- Niagara
- Coordinates: 29°22′24″S 121°26′23″E﻿ / ﻿29.373361°S 121.439813°E
- Established: 1896
- Postcode(s): 6431
- Location: 788 km (490 mi) ENE of Perth ; 153 km (95 mi) north of Kalgoorlie ;
- LGA(s): Shire of Menzies
- State electorate(s): Kalgoorlie
- Federal division(s): O'Connor

= Niagara, Western Australia =

Abandoned town in Western Australia

Niagara is an abandoned town located in the Goldfields-Esperance region in Western Australia, between Kalgoorlie and Leonora, 12 km southwest of Kookynie.

In January 1895 Charles Northmore and J. Timms were prospecting in the Waterfall or Niagara Falls area. On 4 February they discovered the Port Pirie mine, 3 km north of Niagara Falls at what is now named Niagara.
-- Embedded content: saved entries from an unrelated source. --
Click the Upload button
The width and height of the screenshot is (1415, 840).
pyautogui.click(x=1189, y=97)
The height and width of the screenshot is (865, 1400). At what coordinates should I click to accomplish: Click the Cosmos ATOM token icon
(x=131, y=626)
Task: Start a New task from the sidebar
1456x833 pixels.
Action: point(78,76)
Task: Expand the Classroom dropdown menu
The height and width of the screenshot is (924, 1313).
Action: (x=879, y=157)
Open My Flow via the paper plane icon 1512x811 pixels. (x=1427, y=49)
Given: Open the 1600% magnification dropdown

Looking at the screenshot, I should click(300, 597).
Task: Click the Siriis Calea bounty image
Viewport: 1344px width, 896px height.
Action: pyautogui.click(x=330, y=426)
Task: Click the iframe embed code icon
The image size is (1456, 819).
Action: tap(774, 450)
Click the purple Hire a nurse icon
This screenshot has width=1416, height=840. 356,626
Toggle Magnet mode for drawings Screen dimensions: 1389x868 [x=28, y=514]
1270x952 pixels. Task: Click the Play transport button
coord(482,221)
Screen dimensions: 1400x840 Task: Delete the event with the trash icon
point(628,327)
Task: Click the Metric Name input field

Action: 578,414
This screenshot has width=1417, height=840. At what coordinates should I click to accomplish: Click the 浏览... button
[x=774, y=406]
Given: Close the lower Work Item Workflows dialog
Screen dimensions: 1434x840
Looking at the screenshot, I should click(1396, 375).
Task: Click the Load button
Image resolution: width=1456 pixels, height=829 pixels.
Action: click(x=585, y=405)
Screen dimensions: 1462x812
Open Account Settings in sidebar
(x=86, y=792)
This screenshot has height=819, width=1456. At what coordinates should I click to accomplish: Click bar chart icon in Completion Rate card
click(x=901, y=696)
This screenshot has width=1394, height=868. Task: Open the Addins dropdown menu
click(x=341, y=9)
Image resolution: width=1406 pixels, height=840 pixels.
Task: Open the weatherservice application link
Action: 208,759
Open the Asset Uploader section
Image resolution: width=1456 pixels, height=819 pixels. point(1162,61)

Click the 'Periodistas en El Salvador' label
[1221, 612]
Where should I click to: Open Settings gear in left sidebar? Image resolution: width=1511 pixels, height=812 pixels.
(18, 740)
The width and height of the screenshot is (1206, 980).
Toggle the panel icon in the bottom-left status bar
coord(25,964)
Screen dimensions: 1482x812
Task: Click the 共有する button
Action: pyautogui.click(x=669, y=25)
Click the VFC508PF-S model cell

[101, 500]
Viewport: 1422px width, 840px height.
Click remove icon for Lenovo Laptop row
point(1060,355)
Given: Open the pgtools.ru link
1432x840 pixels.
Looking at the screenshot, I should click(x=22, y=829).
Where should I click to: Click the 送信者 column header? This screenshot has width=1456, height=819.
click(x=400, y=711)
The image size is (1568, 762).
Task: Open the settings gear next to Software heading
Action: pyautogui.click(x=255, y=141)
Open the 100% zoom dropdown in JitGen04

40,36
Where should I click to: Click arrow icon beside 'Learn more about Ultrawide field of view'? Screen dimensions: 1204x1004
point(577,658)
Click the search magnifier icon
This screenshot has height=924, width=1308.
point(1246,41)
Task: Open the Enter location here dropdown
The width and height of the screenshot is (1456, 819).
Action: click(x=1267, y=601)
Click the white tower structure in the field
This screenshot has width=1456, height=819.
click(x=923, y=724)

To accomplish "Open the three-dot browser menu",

Timms died on 14 February, from typhoid.

Following a rapid growth in population the local progress association requested that a townsite be declared early the following year. The Land Department gazetted the townsite later in 1896. On 6 August 1896 the Kalgoorlie-Niagara telegraph line was completed.

Early mines in the area included Challenge, Orion, Emperor, Mikado, Golden Monarch, Lady Betty and Sapphire. Although seven streets in the townsite were gazetted only two, Challenge and Waterfall, were developed. By 1900 over sixty buildings existed within the town and one hundred and fifty stamp head listed on the area. Niagara had a telegraph and post office, mines registrar's office, bank, police station, court house, a number of thriving stores and was unique in Australia in having four hotels, one on each corner, on the crossroads in the centre of the township.

After 1900 Kookynie took over as the district centre and by 1903 Niagara was in decline with a population of 75. By 1905 many of the mud brick buildings were derelict and by 1909 the town was abandoned.